TFHub have +1000 models but given the fast development of ML, there’s always a cool new one that you might want to try.
Which one are you missing?
Can we add more audio tasks? More specifically in music projects (pitch detection, chord detection, source separation).
Example of a super recent model (published today) that I’m excited about: Google | spice | Kaggle
Thanks for the suggestion peddy.
We’re working on that specifically! Let’s we can improve that!
thanks
I agree with Peddy. We have lots of good models for text and image tasks, but audio tasks and models are mostly missing.
I’ve recently published TTS models in German on TF Hub (tfhub.dev/monatis), and I’m getting prepared to publish more models for TTS and ASR in several languages. We have good end-to-end models for these tasks, and training them might be challenging and time consuming. So I believe that publishing them will be good contributions to the community, and I’m ready to collaborate with anyone willing to do so
I would like to go back to Image Classification. The following two would be my top priority:
- RegNet
- Vision Transformers (ViT) in TensorFlow
those are good suggestions!
thanks for contributing!
Those are nice too! I want to play with ViT too!
It could be nice to have Google’s Pay Attention to MLPs.
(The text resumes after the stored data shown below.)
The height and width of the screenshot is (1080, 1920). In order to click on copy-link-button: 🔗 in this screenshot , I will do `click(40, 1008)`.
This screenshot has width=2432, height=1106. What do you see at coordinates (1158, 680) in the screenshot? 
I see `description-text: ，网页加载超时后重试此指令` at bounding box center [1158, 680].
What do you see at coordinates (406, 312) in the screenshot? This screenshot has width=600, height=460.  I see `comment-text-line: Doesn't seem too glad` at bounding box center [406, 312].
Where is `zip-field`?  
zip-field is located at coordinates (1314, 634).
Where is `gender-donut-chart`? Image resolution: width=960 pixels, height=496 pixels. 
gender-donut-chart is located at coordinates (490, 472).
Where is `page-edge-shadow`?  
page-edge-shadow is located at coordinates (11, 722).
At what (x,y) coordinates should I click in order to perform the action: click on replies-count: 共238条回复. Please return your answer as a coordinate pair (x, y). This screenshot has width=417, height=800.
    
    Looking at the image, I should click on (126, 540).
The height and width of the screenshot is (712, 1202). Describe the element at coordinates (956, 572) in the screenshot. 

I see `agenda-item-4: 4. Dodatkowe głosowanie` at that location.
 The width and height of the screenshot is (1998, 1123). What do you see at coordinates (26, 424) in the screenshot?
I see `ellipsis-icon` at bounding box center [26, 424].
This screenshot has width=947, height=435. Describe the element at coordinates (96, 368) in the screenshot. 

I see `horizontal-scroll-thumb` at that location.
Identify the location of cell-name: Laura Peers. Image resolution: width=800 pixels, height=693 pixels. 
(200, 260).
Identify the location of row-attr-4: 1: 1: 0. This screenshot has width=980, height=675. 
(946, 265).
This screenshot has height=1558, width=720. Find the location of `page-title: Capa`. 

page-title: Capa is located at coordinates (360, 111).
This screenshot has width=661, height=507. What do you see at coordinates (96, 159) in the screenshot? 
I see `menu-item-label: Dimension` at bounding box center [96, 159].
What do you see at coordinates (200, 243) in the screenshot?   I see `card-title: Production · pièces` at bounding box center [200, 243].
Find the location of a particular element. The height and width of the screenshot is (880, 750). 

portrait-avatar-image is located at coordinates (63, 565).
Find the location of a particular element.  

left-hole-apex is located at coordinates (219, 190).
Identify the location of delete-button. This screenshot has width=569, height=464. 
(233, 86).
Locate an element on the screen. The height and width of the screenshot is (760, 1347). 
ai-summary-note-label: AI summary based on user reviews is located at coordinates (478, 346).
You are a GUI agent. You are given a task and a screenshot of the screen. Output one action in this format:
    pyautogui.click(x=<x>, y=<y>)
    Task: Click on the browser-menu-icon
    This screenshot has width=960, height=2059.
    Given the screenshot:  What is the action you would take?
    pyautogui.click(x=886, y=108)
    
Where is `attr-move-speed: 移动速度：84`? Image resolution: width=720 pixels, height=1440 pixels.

Thanks @Bhack , that’s a good idea!
As a side node and more in general, I think that we could find a way to better interact with paperswithcode with TFHUB and the Model Garden SIG now that it is integrated with ArXiv
I would like to see:
- even more speeded-up variants of existing (mostly mobile/embedded focused) models: quantized variants down to 8 bit integers
- Everything having support for 16 bit float32 / amp
- yolo
That’s a good idea @Bhack , for Model Garden I can take a look and see if we can improve some processes!
Thanks for the feedback @ntakouris
for the quantized versions, that’s something we can always tell the publishers that developers want it!
Yolo specifically was mentioned some days ago in another thread and TFHub is open for non-Googlers to publish their models. So if the Yolo maintainers want to publish their models, that would be awesome!
@lgusm It would be great.
Take a look at some recent stats:
I hope that in addition to the trained model, we can also rebuild the model structure implemented with TensorFlow 2.x and use the corresponding dataset for learning and experiencing the training process.
Hi Nan Zheng,
For the full code, you can usually find it on TensorFlow Model Garden.
The corresponding dataset might be much harder since all of them have a specific license and hosting them is much harder than a technical issue. On TFHub and Model Garden the dataset the model was trained on is mentioned in the documentation but not hosted.
Thanks for sharing @Bhack
Probably we can improve the collaboration and integration with TFDS, when possibile, to have an improved ecosystem experience.
Yes, that would be a good thing to do.
This kind of feedback really help the team to prioritize next steps so please keep them coming!
Thanks for your reply @lgusm ,
Unfortunately not all models in TensorFlow Hub can I find the source code. For example, I’m interested in " handskeleton" model, what only I know is the structure is SSD, but I can’t find the TensorFlow code in TensorFlow Model Garden, will someone post it in there in the future?